Dr. Reza Jahan is a professor in the division of interventional neuroradiology, department of radiology and neurosurgery and a member of the UCLA Stroke Center. His practice focuses on endovascular treatment of cerebrovascular disorders including brain aneurysms, brain vascular malformations and ischemic stroke. He has been in practice since he joined the faculty at UCLA on July 1, 1999. As a faculty member in his division, Dr. Jahan has trained over 30 physicians in his area of expertise, many of whom have moved on to establish successful academic and clinical practices at major university hospitals in this country. He is director of the neurointerventional radiology elective course for medical students, director of academic affairs in his division and director of the Translational Research Imaging Center in the department of radiology. He obtained his baccalaureate degree in biochemistry from the UCLA Department of Chemistry and his medical degree from the David Geffen School of Medicine at UCLA. He completed his internship in medicine and his radiology residency at the same institution. He then spent three years obtaining his subspecialty training in interventional neuroradiology at the UCLA Division of Interventional Neuroradiology. Following completion of his training in July of 1999, he has been a full time faculty member at the Ronald Reagan UCLA Medical Center.
Dr. Jahan has been an active member of the Division of Interventional Neuroradiology since July of 1999 and has treated over 1500 patients with cerebrovascular disorder including endovascular embolization of aneurysms, brain and spinal arteriovenous malformations, brain and spinal dural arteriovenous fistulas. As is evident from his research activity, his primary interest has been in ischemic stroke intervention and he has a National / International reputation as an expert in this area with leading roles in clinical trials. He has also been involved in training and proctoring neurointerventional radiologists, interventional neurosurgeons and neurologists in new technology. He was active in training physicians with the new embolic agent Onyx when it was first FDA approved in 2005 and is currently active in training physicians in the use of the Solitaire Flow Restoration Device.

Apply what you read »
a) In the profile of Dr. Reza Jahan above, which embolic agent did he train physicians to use when it was first FDA approved in 2005?
b) Carry on the profile of Dr. Reza Jahan above, picking up after its final sentence.

Data for analysis »
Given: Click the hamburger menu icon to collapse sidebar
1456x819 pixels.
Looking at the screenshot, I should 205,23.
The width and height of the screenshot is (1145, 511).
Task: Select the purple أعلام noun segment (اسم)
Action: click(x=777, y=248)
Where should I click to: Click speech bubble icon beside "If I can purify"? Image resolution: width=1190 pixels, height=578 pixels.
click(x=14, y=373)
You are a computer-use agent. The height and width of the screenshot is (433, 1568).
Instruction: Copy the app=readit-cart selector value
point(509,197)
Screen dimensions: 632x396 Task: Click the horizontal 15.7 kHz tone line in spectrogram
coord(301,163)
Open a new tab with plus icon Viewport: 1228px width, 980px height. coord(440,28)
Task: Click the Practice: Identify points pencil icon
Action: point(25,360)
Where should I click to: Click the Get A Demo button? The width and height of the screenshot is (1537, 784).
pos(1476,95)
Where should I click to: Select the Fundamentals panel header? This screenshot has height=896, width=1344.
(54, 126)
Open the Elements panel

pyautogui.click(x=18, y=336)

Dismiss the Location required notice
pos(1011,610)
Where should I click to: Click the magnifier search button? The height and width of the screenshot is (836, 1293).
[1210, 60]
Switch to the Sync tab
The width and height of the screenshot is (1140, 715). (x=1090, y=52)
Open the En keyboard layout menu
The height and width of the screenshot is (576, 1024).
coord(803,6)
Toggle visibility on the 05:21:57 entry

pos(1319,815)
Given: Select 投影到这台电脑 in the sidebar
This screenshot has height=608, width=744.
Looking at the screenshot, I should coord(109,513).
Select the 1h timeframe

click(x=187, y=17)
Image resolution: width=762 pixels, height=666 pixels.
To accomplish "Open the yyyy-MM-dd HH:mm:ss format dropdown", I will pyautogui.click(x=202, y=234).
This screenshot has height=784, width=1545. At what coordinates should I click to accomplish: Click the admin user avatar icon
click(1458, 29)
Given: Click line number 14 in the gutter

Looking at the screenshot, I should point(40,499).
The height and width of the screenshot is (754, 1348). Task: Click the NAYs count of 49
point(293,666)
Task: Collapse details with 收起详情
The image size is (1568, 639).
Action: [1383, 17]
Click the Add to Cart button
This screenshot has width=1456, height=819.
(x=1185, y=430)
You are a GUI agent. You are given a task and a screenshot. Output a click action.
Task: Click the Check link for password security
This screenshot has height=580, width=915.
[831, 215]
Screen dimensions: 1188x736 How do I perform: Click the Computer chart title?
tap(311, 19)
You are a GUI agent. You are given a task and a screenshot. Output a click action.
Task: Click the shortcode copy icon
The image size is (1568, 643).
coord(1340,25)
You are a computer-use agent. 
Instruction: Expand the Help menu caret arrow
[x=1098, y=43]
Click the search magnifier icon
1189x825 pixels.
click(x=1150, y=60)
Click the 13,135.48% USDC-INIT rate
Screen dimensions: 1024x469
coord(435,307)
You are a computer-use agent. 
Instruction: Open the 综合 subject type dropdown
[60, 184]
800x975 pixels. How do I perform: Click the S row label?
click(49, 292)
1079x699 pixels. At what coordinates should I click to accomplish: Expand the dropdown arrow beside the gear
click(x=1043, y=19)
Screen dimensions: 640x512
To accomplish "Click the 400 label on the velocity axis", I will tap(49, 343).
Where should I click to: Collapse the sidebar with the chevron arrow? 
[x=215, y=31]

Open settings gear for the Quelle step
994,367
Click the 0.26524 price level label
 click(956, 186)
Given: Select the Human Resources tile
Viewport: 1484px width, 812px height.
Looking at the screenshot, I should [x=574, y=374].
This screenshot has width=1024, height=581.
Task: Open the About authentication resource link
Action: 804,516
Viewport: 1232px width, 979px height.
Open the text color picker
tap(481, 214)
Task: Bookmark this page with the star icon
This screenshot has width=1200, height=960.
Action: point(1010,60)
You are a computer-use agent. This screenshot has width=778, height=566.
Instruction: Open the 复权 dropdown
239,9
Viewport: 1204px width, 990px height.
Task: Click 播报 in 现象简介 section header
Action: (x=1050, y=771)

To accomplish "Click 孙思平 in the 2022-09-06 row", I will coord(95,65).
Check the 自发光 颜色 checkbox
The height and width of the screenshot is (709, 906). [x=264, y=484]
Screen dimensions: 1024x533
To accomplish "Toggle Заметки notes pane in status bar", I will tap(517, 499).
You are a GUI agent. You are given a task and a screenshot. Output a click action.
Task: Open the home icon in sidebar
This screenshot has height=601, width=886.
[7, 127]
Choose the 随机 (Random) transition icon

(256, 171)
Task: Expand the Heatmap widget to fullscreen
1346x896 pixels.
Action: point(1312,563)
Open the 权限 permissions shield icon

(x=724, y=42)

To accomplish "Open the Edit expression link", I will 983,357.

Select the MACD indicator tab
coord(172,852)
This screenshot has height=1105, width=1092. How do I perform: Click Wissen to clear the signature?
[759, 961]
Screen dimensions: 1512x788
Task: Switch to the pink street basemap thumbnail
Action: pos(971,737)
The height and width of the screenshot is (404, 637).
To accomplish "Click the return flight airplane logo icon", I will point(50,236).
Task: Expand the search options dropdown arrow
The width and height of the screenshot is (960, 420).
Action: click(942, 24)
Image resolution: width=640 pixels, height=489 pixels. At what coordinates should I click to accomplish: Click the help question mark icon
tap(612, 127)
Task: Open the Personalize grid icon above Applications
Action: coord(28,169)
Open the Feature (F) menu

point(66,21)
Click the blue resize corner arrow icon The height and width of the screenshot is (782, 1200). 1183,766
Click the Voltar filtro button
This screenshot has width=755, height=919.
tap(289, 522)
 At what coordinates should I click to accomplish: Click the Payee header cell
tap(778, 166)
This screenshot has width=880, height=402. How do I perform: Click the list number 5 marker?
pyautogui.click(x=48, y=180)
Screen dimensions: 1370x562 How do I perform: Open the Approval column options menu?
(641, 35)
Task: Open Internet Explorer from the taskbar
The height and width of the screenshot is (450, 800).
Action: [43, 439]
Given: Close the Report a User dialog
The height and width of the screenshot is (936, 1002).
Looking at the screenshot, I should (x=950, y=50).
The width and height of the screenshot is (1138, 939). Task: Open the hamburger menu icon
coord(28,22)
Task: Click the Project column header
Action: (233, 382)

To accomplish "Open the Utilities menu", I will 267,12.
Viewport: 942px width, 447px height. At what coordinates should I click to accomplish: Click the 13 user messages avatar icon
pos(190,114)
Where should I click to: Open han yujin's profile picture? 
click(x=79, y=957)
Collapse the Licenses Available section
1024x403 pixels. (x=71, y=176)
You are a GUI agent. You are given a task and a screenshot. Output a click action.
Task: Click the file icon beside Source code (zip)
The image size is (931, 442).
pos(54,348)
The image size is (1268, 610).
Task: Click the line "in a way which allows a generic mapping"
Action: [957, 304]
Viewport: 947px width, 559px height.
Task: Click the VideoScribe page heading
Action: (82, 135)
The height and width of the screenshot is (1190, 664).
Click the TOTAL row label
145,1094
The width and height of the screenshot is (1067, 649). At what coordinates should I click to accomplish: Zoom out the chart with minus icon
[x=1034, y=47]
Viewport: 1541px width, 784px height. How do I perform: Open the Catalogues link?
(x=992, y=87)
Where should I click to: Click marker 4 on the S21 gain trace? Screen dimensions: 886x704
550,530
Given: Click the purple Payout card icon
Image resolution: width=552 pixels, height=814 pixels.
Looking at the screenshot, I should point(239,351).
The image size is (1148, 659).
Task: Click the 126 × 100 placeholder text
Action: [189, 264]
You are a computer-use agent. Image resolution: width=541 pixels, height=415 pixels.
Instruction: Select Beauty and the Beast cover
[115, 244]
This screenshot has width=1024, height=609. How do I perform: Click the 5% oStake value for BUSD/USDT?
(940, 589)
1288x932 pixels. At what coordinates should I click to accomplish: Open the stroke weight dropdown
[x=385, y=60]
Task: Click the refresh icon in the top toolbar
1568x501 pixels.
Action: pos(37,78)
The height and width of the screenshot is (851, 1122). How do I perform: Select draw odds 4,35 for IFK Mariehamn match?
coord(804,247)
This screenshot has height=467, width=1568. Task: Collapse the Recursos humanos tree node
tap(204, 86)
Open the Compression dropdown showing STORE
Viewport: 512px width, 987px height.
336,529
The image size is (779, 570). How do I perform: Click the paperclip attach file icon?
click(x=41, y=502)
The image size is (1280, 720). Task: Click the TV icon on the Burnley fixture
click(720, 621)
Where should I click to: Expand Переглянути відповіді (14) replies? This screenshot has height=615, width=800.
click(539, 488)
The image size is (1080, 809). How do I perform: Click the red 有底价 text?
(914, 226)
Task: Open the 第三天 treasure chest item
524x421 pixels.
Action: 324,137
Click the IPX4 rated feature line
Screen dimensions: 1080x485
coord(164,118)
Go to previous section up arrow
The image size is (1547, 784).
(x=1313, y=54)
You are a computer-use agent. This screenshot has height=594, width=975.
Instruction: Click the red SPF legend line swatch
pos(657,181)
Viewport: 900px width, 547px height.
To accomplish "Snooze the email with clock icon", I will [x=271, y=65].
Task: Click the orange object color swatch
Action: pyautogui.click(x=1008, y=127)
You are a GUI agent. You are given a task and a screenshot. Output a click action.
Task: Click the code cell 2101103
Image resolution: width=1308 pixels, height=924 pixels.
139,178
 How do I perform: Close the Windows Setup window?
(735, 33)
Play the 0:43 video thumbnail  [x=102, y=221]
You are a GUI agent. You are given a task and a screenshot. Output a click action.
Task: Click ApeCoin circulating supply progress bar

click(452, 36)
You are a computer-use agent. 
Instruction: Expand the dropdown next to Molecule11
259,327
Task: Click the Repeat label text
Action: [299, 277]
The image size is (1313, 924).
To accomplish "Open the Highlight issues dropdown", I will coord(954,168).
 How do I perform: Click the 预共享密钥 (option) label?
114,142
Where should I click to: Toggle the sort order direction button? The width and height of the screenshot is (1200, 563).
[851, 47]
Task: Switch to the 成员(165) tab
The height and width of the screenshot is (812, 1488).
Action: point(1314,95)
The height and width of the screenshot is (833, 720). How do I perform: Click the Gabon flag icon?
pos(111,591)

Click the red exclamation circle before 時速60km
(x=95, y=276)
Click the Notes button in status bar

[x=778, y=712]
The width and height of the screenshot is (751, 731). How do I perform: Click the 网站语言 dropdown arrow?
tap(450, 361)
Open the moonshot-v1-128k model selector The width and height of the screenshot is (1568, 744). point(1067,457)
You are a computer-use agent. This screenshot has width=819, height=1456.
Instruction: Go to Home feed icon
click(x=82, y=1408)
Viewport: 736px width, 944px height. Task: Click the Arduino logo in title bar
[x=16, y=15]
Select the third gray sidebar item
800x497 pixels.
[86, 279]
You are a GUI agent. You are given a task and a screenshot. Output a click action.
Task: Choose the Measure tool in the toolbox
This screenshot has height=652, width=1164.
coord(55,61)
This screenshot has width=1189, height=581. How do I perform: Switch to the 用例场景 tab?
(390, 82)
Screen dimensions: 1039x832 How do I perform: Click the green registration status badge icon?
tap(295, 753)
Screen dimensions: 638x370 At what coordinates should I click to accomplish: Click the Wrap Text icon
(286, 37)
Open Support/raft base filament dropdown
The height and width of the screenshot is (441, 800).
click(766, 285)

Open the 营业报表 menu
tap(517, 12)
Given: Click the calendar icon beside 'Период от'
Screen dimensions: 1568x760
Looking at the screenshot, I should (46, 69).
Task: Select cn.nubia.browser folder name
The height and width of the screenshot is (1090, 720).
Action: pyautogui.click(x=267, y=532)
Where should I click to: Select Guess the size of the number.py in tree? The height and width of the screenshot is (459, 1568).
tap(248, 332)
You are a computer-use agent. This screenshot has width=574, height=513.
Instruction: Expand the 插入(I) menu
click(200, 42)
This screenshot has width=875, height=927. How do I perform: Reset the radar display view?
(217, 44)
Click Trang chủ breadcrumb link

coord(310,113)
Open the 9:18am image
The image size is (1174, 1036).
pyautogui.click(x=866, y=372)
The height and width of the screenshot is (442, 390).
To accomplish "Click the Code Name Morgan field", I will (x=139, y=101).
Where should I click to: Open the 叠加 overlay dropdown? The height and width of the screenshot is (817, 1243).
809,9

Answers given »
a) Onyx

b)
Dr. Jahan has been active in the evaluation and development of novel endovascular devices and drugs for emergent treatment of stroke patients. Recently, he served as the national co-principal investigator of the SWIFT study evaluating a novel endovascular device, the Solitaire device, for removal of blood clots from brain arteries in patients experiencing an ischemic stroke. He also carried out the pre-clinical studies that lead to the national clinical trial for this device. He then was the international neurointerventional advisor for the follow up study the SWIFT Prime study, that was completed in February of 2015 and published in the New England Journal of Medicine with Dr. Jahan as senior author on the manuscript.
Dr. Jahan is a member of the UCLA Stroke Center, one of only seven institutions in the nation that has been successful in obtaining a grant from the National Institutes of Health to carry out translational research in the field of stroke. Dr. Jahan was the co-principal investigator of one of the projects under this grant entitled the MR Rescue Trial. The trial succeeded in recruiting 120 patients in 30 international sites and completed data collection in March of 2012. The study was published in the New England Journal of Medicine.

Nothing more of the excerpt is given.